Desazón, llanto y desconsuelo. El silencio en la sala tomó el protagonismo en la humilde casa de Fátima Céspedes; la abuela del bebé de dos años. Sus amiguitos tenían la mirada perdida sin entender la situación. Los vecinos se acercaban y despedían a Sahir Peñaloza, el niño que murió el pasado miércoles por una jauría cuando el pequeño jugaba cerca de una finca en Marquesado.

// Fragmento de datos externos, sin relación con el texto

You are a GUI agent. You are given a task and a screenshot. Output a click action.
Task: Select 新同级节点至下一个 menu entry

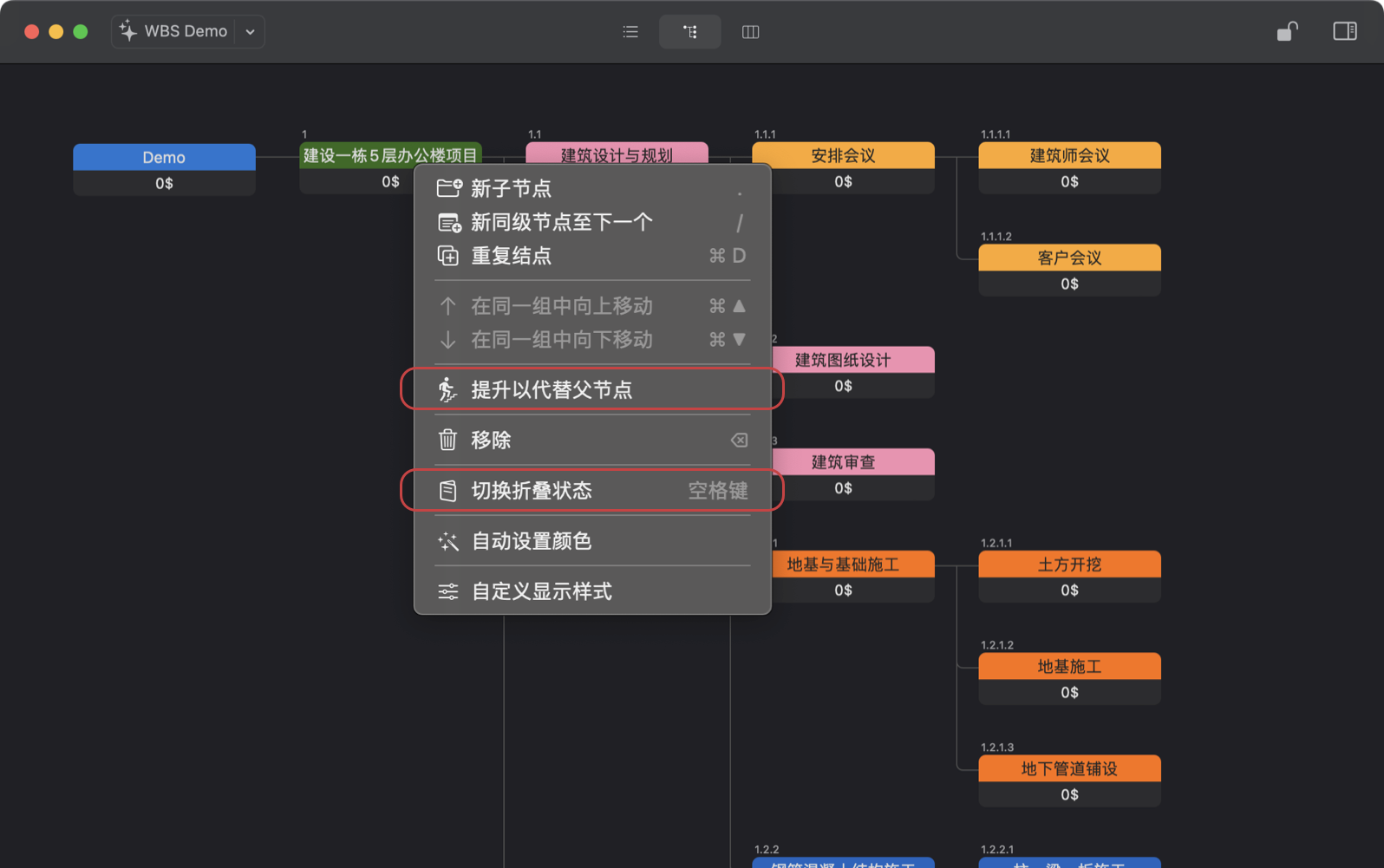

El cuerpito del bebé llegó alrededor de las 17 e improvisaron en la vivienda de Fátima el velorio donde no solamente se acercaron los familiares sino, además, los vecinos del barrio Marquesado 3, Rivadavia. Alrededor de las 20 sus amiguitos, con los que sabían jugar esas tardes eternas por el vecindario, agarraron las manijas del cajón y comenzaron a trasladarlo. En ese instante la abuela abrazó a su hija y le dijo: “Ya está, se fue. Por algo Dios se lo llevó”. Ambas, fueron detrás de los restos del bebé de dos años.

La caravana avanzaba y se dirigía hacia el cementerio de la calle San Miguel. La gente del lugar se detenía para acompañar el dolor de la familia. Poco a poco, los vehículos comenzaron a aumentar porque todos querían darle el último adiós a Sahir.

Luego, cada uno se dirigió a su casa. Antonella Brizuela, la madre del pequeño, se fue con su padre a la vivienda donde viven. Fátima los acompañó, los despidió y luego se volvió a la suya. El bebé de dos años logró juntar a sus abuelos porque ellos estaban separados desde hacia 10 años pero cuando el pequeño nació volvieron a hablarse para compartir gratos momentos con él.

La abuela lo recuerda con nostalgia pero con alegría: “Era la luz de la casa. Me alegraba el día cada vez que lo veía. Siempre con una picardía que me solía sacar una sonrisa. Lo voy a extrañar mucho porque era mi único nieto. Dios quiso otro destino para él. Con el tiempo lo vamos a comprender”.